## Work required:
Pull out every line in the records below that contains the word "Viewport".

## Data shown:
━━━━━━

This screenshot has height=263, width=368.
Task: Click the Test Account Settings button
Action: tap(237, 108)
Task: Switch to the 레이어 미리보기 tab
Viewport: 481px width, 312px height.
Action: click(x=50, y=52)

━━━━━━

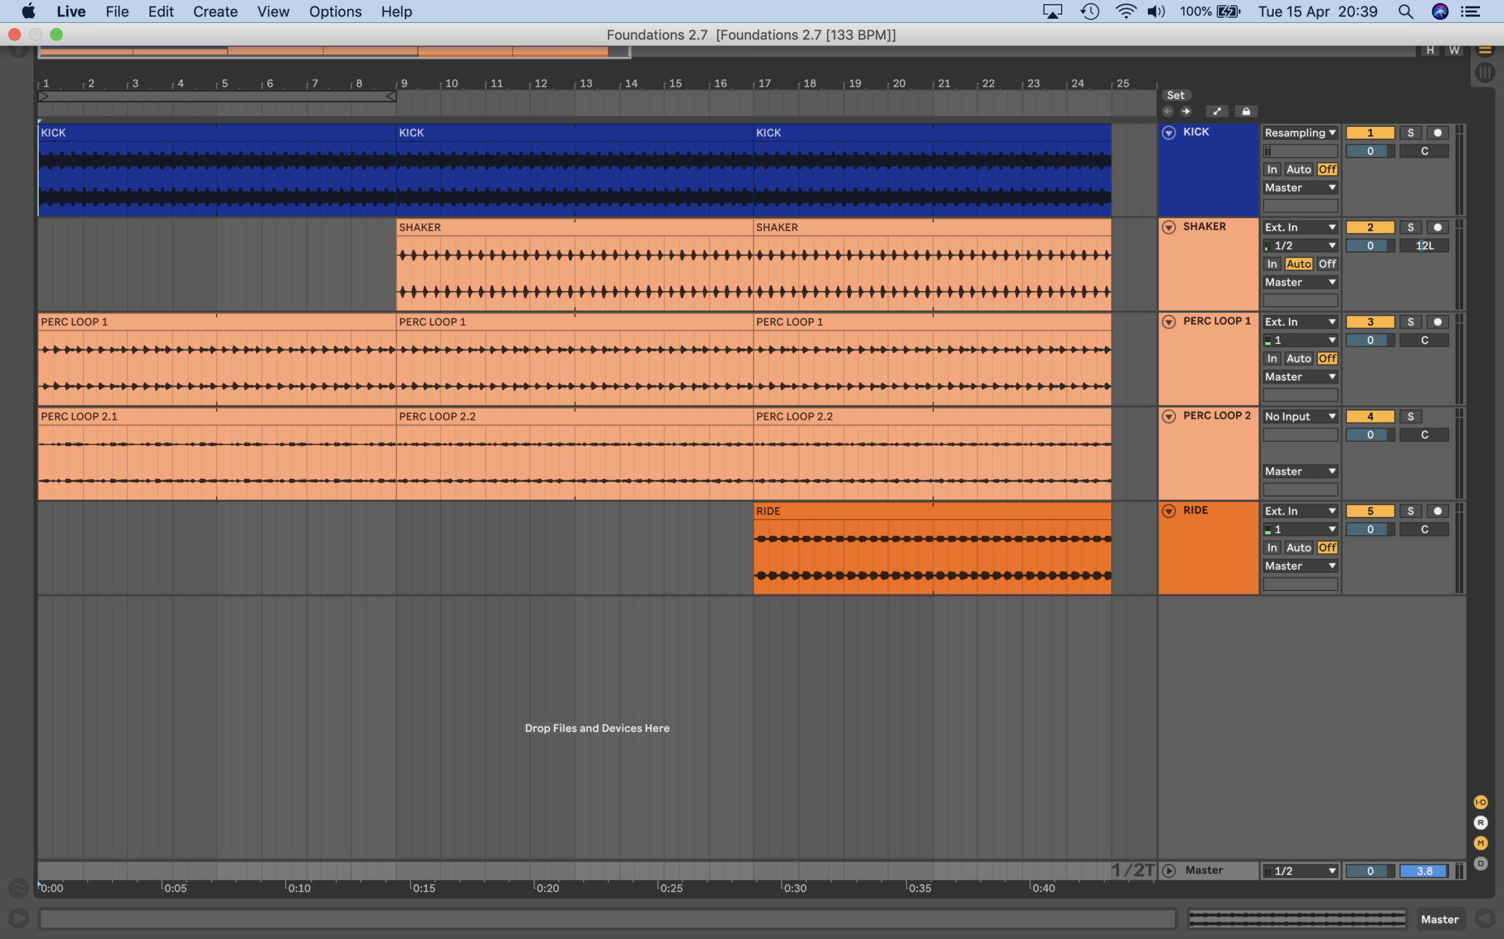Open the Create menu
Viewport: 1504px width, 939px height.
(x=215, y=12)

━━━━━━

## Result of this task:
Viewport: 481px width, 312px height.
Viewport: 1504px width, 939px height.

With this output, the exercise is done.